Réunis en collectif, les salariés exigent des indemnités supra-légales de plusieurs dizaines de milliers d'euros et des mesures de reclassement car ils jugent que la maison-mère a "asséché via un pillage organisé la trésorerie de Nortel France".
"Entre 2001 et 2008, 312 millions d'euros sont partis de Nortel France à Nortel Canada dans le contrat de répartition des pertes et des profits. En début 'année" Nortel France a, de nouveau, versé "4 millions", a expliqué à l'AFP Farid Bazizi, un des représentants du collectif.
"Si les administrateurs ne prennent pas leurs responsabilités, le site risque de pêter", avait averti mardi un des quatre représentants des salariés grévistes. "On a déclenché des actions il y a presque deux mois et on est en grève depuis une semaine, mais on n'est pas pris au sérieux", avait déploré un autre. "On demande à avoir de vraies négociations."
Négociations en cours Le fil du dialogue, rompu depuis lundi entre l'administrateur provisoire et les syndicats, a repris mercredi après la levée des menaces des salariés grévistes. Une nouvelle réunion de négociation était toujours en cours mercredi après-midi.
De son côté, le ministre de l'Industrie
Christian Estrosi s'est rendu mercredi sur le site de Châteaufort et a salué "l'attitude responsable des salariés de Nortel". Avec eux, il a évoqué le déblocage de crédits impôts-recherche et estimé que "l'enjeu (était) de sauver l'entreprise (...) qui a un véritable avenir dans la haute-technologie".
Une action inspirée de New Fabris La méthode des bouteilles de gaz est tout à fait similaire à celle des salariés de l'usine en liquidation New Fabris à Châtellerault (Vienne). Ceux-ci avaient menacé dimanche de faire sauter leur usine au 31 juillet s'ils n'obtiennent pas chacun 30.000 euros. Un représentant des salariés de Nortel a indiqué que ceux-ci
demandaient 100.000 euros par personne licenciée.
D'autres actions symboliques ont été menées ces derniers jours, notamment un cimetière factice avec les pierres tombales des 480 postes supprimés.

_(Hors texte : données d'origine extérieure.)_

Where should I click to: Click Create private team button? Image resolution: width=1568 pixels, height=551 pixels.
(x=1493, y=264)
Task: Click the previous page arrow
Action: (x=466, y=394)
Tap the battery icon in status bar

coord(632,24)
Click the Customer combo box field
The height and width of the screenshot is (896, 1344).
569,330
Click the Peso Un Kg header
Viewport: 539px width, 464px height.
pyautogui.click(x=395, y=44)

Les salariés de Nortel ont par ailleurs envoyé des courriers à l'Elysée ainsi qu'aux gros clients de l'entreprise: SNCF, Orange, Bouygues. Le 22 juin, ils ont manifesté devant le château de Versailles lors de la réunion du Congrès. Pour autant, "personne ne nous écoute. Depuis le début, on se sent seuls, abandonnés", estime un représentant syndical cité par Le Parisien.
La réaction du ministre du Travail
Le ministre du Travail,
Xavier Darcos, a indiqué mercredi "comprendre la colère" des salariés de Nortel et New Fabris à Châtellerault. "Souvent, les salariés avaient fait de très grands efforts dans ces entreprises", a-t-il dit. "Je comprends (...) que cet investissement aboutissant à cet échec suscitent chez eux une très grande frustration", a-t-il ajouté.
"Mais je ne saurai comprendre qu'on veuille régler cette difficulté par une violence incroyable", a poursuivi Xavier Darcos. "Il faut que tout le monde reprenne le dialogue, (...) on va trouver des solutions, qui ne demandent pas de passer par des violences extrêmes", a-t-il assuré.
Interrogé sur la nécessité de rétablir l'ordre pour sécuriser les sites, le ministre du Travail a dit qu'il "ne croyait pas que ce serait la bonne solution".
Le conseiller spécial de Nicolas Sarkozy,
Henri Guaino, a déclaré pour sa part sur France 2: "Je comprends le désespoir, (mais) je ne peux pas admettre la réponse, nul ne peut l'admettre dans une société civilisée".